Each line from the opening of the records that follow to the line with "This screenshot has width=1226, height=322." needs to be written out exactly. Add nothing.

- - -

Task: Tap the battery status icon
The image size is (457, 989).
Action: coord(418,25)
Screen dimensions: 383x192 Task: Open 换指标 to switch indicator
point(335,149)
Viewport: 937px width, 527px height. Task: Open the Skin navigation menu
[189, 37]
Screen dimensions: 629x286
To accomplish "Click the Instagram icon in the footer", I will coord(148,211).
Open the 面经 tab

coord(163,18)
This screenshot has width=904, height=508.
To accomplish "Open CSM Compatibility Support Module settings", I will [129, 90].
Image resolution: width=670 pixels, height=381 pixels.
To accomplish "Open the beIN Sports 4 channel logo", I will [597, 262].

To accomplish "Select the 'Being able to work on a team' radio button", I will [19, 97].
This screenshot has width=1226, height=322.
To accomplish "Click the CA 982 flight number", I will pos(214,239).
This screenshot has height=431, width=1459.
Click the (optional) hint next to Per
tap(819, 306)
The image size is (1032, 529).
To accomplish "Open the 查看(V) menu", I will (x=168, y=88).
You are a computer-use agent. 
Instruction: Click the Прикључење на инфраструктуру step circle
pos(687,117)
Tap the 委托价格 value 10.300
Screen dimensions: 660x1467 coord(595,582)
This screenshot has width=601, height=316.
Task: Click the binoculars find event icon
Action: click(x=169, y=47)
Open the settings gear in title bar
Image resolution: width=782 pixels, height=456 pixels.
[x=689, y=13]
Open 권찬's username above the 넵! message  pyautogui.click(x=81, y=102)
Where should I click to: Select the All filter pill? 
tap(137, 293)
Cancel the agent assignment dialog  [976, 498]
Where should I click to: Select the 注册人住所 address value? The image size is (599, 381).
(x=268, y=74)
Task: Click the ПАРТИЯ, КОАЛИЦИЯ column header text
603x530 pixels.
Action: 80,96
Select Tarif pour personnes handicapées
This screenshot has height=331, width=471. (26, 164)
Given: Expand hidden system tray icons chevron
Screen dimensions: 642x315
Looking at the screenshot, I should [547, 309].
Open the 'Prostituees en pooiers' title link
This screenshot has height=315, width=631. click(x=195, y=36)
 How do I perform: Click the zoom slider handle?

- - -

Result of the exercise>
Task: Tap the battery status icon
The image size is (457, 989).
Action: coord(418,25)
Screen dimensions: 383x192 Task: Open 换指标 to switch indicator
point(335,149)
Viewport: 937px width, 527px height. Task: Open the Skin navigation menu
[189, 37]
Screen dimensions: 629x286
To accomplish "Click the Instagram icon in the footer", I will coord(148,211).
Open the 面经 tab

coord(163,18)
This screenshot has width=904, height=508.
To accomplish "Open CSM Compatibility Support Module settings", I will [129, 90].
Image resolution: width=670 pixels, height=381 pixels.
To accomplish "Open the beIN Sports 4 channel logo", I will [597, 262].

To accomplish "Select the 'Being able to work on a team' radio button", I will [19, 97].
This screenshot has width=1226, height=322.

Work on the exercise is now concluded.